▶ [READING PASSAGE]:
Monday, September 04, 2006

Unholy Sonnets by Mark Jarman

My understanding of the blog posts was to not necessarily perform close readings of the poems, but comment on the overall intent and theme of the volume itself. So here goes:

As one would expect by the title, "Unholy Sonnets" concerns itself almost wholly with religion and concepts related to religion. Before reading the book at all, I assumed the poems would mostly be about rejecting God and be fairly clear in atheist beliefs. Upon reading, however, I found that each poem was very different in its attitude towards God. The tones ranged from praising God to strongly challenging God’s “wisdom” and compassion. One gets the sense of a genuine confusion and “lost” feeling with regards to religion. Here is an example of one of the more overtly questioning poems:

(7)

In which of these details does God inhere?

The woman’s head in the boy’s lap? His punctured lung?

▶ [RECORD EXCERPTS]:
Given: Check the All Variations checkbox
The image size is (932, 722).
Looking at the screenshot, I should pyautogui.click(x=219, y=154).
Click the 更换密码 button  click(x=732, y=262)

==

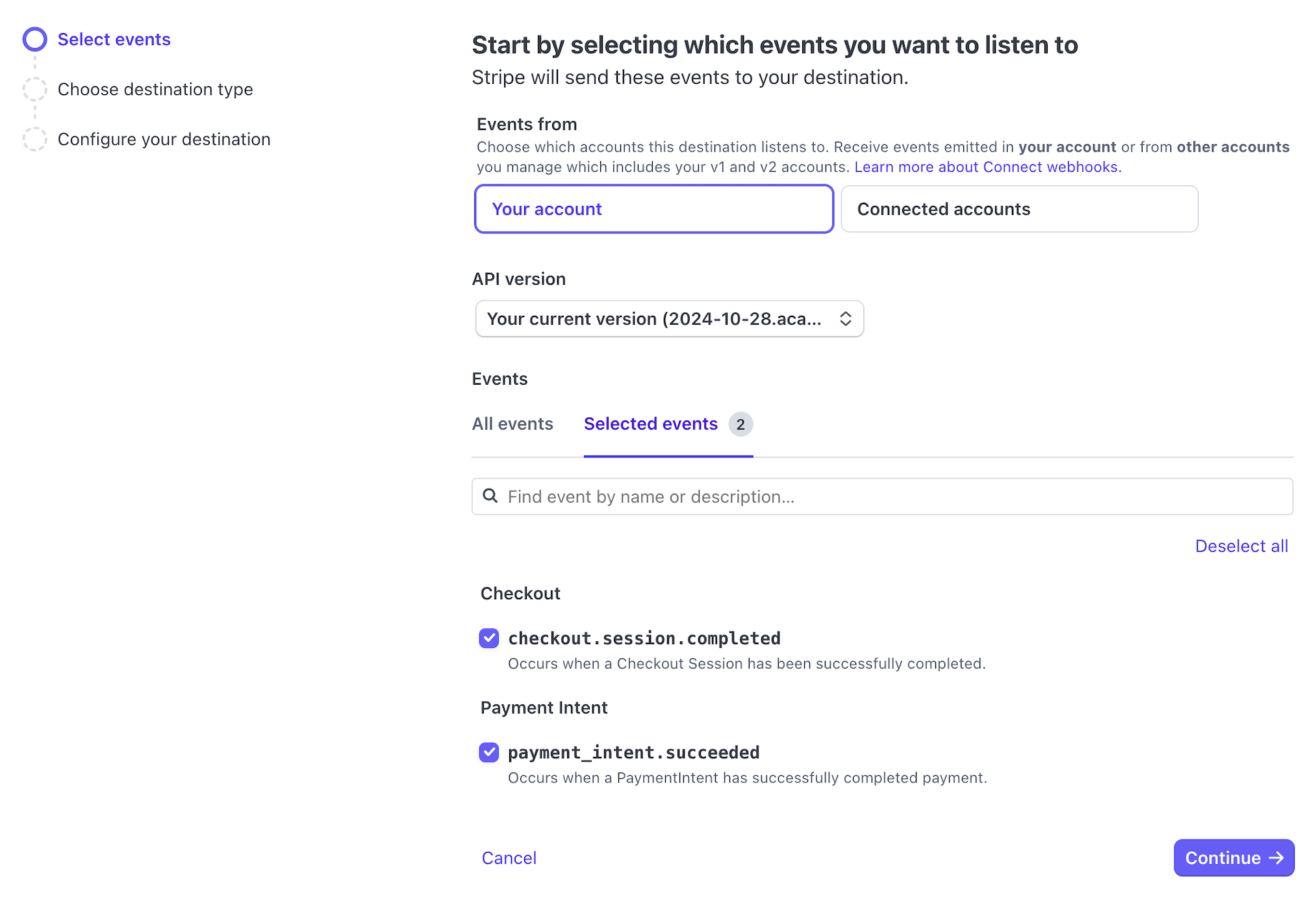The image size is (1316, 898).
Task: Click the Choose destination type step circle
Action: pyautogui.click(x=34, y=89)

==

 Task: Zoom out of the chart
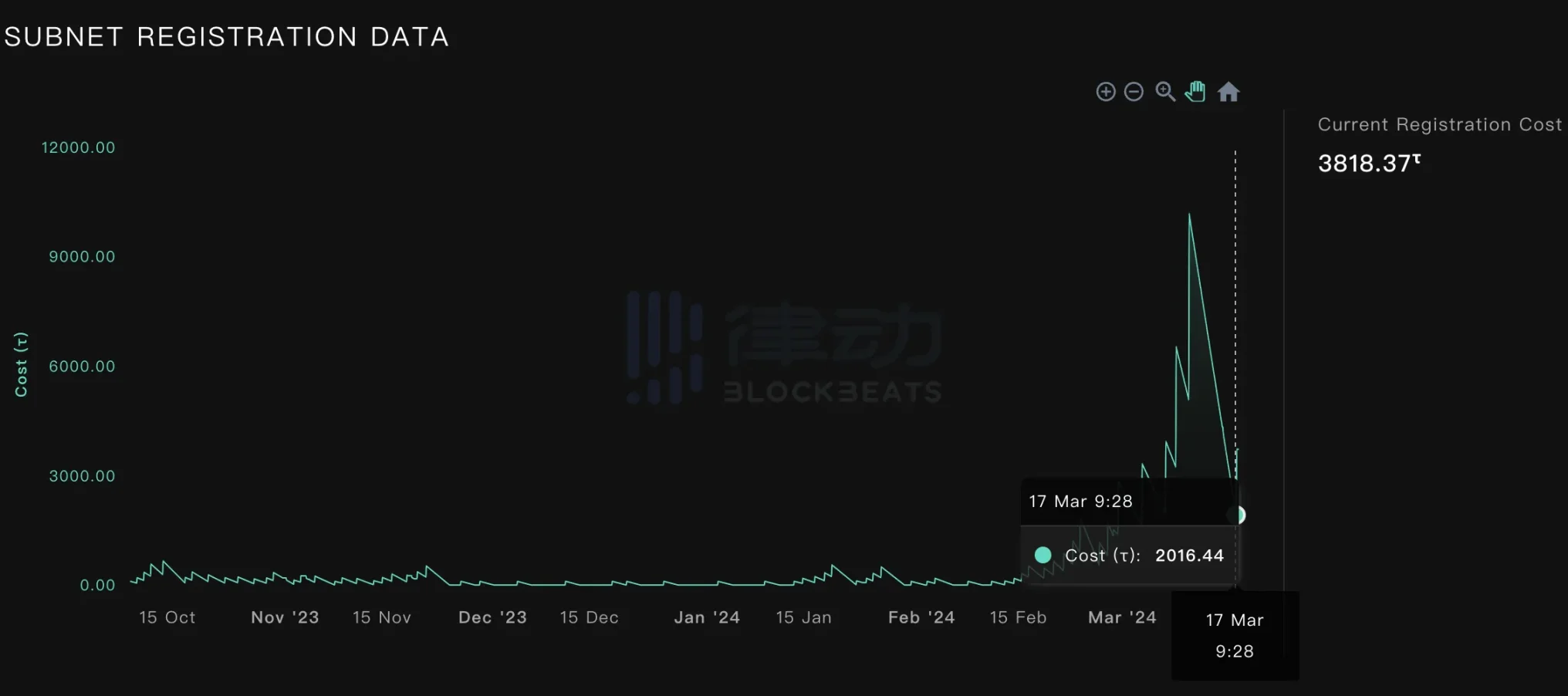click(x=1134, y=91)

▶ [EXERCISE BRIEF]: Check each statement against the blog post about "Unholy Sonnets." Answer yes or no, and quote the words from the post that settle it. 1. Before reading the book, the writer expected the poems to mostly reject God. 2. The poems all share the same attitude toward God. 3. The writer understood the posts were meant to give close readings of the poems.

▶ [SOLUTION FOR THIS PROBLEM]:
1. Yes: "I assumed the poems would mostly be about rejecting God and be fairly clear in atheist beliefs."
2. No: "I found that each poem was very different in its attitude towards God."
3. No: "My understanding of the blog posts was to not necessarily perform close readings of the poems."